L’apparente contraddizione fra numeri assoluti e tassi si spiega con l’aumento complessivo delle donne in età feconda. Va poi sottolineato che i tassi sono inferiori nei Paesi sviluppati, dove le statistiche sono complete e istituzionali, e superiori in quelli in via di sviluppo, dove invece spesso ci sono stime indirette e quindi meno accurate. Il report lo spiega correttamente, rimandando alla letteratura di settore ma, ovviamente, sono considerazioni per gli addetti ai lavori, e senza studi comparativi questa è l’unica ipotesi di lettura a disposizione.
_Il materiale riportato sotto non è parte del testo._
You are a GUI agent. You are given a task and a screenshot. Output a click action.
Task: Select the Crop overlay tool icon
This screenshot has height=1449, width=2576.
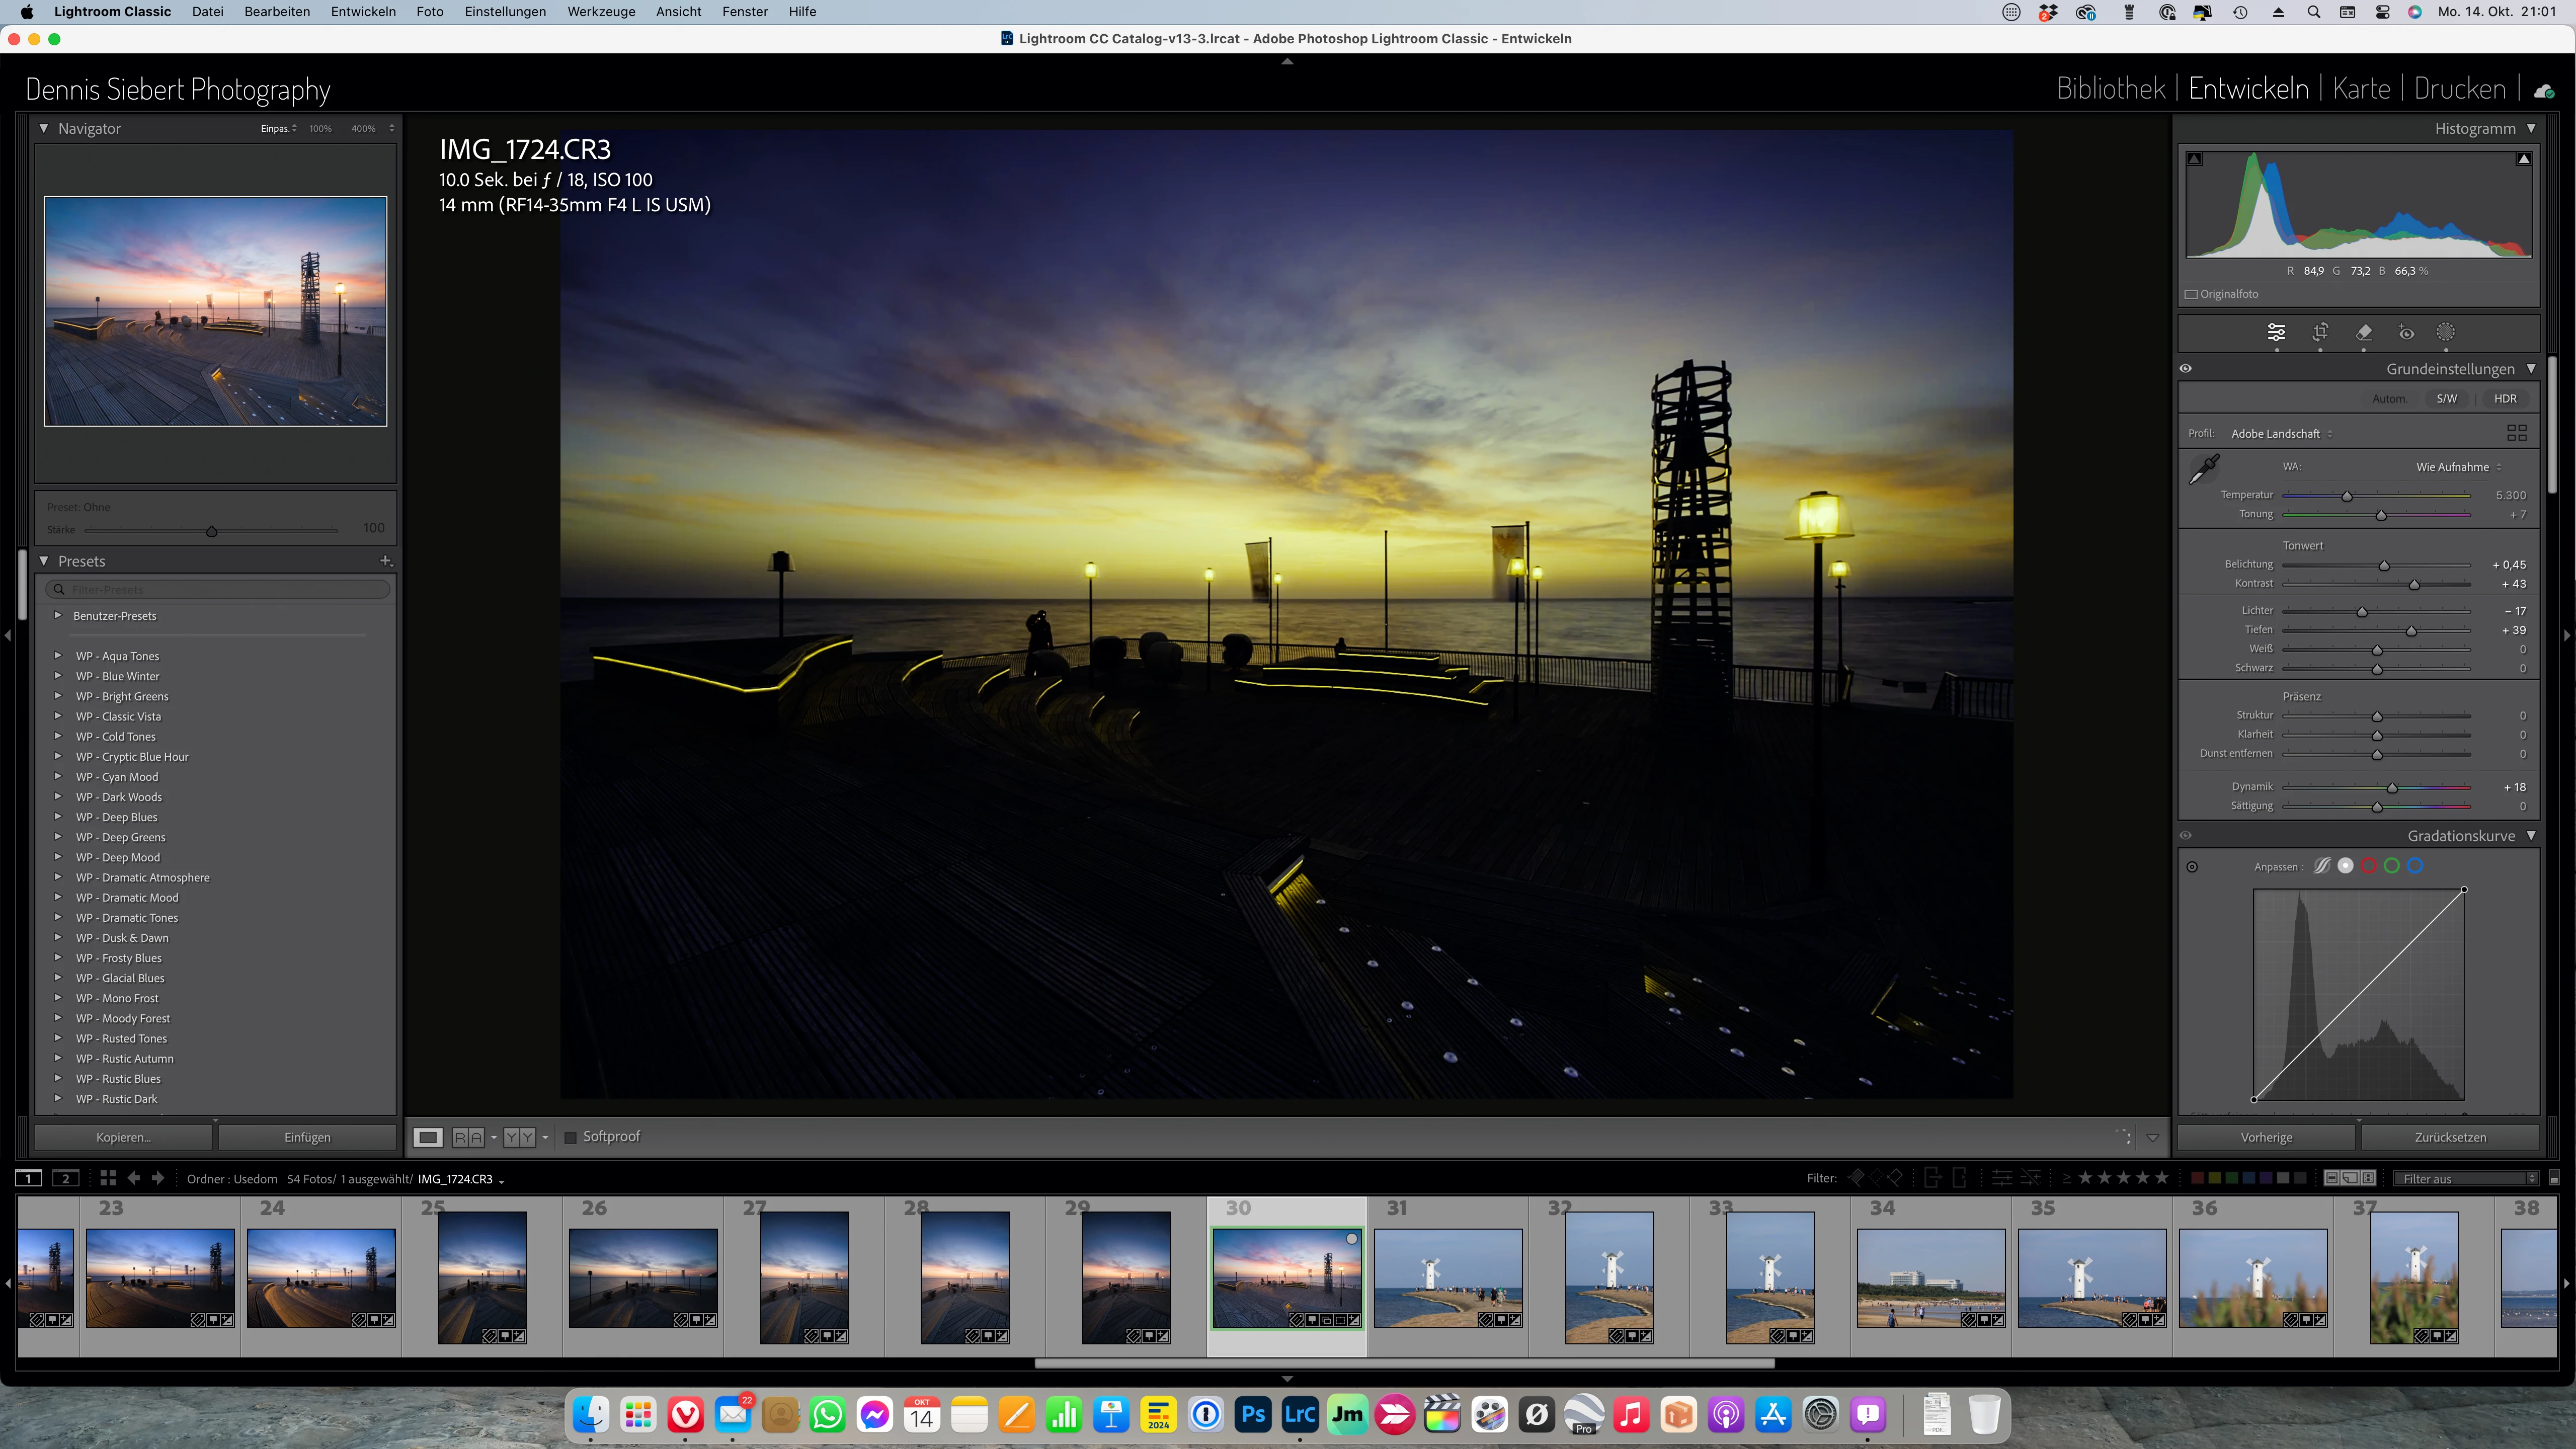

Il calo nei Paesi sviluppati – che pesa meno, numericamente, anche se importante in percentuale – è dovuto principalmente ai Paesi dell’ex blocco sovietico, correttamente attribuito a una maggiore diffusione della contraccezione. Va ricordato però che in Unione Sovietica e nei Paesi satelliti l’aborto era utilizzato come contraccettivo: ad esempio, nell’Europa dell’Est negli anni ’90-’94 il tasso era 88, da confrontarsi con quello italiano che negli stessi anni era intorno a 10. In queste condizioni la diffusione della contraccezione ha un impatto importante, ma non va dimenticato che mentre adesso quel tasso nell’Europa orientale è sceso a 42 in Italia nello stesso periodo è circa 7,5. Si tratta cioè di due situazioni drasticamente differenti, nelle quali la contraccezione influisce diversamente: ad esempio, è proprio nell’ultima relazione al Parlamento che uno studio Istat dedicato alla lettura dei 40 anni di applicazione della legge 194 in Italia rivela come la maggiore diffusione della pillola contraccettiva fra le minori in Paesi con cui di solito ci confrontiamo (Svezia, Inghilterra e Francia) corrisponde a maggiori tassi di abortività rispetto a quelli italiani.
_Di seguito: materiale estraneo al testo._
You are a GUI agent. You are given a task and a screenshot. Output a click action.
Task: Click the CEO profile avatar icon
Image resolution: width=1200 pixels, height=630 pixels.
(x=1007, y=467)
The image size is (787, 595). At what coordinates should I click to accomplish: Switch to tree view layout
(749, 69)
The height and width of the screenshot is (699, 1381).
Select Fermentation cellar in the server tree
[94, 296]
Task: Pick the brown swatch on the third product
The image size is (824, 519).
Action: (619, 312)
Va inoltre chiarito che nel report nulla viene detto sull’uso specifico della cosiddetta ‘contraccezione di emergenza’, che è noto poter agire sia come contraccettivo che come antinidatorio, e la cui diffusione andrebbe considerata per valutarne l’incidenza.
Emerge infine la spinta, fortissima, all’uso di metodi farmacologici: aumentano nel mondo, in proporzione, gli aborti nelle primissime settimane di gravidanza ‘grazie’ alla diffusione della procedura medica in luogo di quella chirurgica. Laddove non fosse disponibile la modalità ‘combinata’, con la pillola Ru486 in funzione antinidatoria e poi con prostaglandine per la successiva espulsione dell’embrione, si consiglia l’utilizzo del solo misoprostolo, una prostaglandina facilmente reperibile perché commercializzata per problemi gastrici. Un uso consigliato là dove l’aborto ha forti restrizioni, per rendere quello clandestino meno pericoloso, secondo gli autori, anche se – si ricorda – l’aborto sarà completo solo nel 75% – 90% dei casi, se nel primo trimestre. Non si specifica nient’altro sulla procedura e su effetti avversi e collaterali, citando invece uno studio che dimostrerebbe la pari sicurezza di abortire in clinica e «nella privacy della propria casa», anche con il solo misoprostolo. La tesi, neanche troppo implicita, è che se tutte fossero bene informate e potessero disporre facilmente di farmaci abortivi potrebbero farlo senza problemi a casa propria. E, aggiungiamo noi, il mondo non lo saprebbe mai, così che l’aborto diventerebbe invisibile.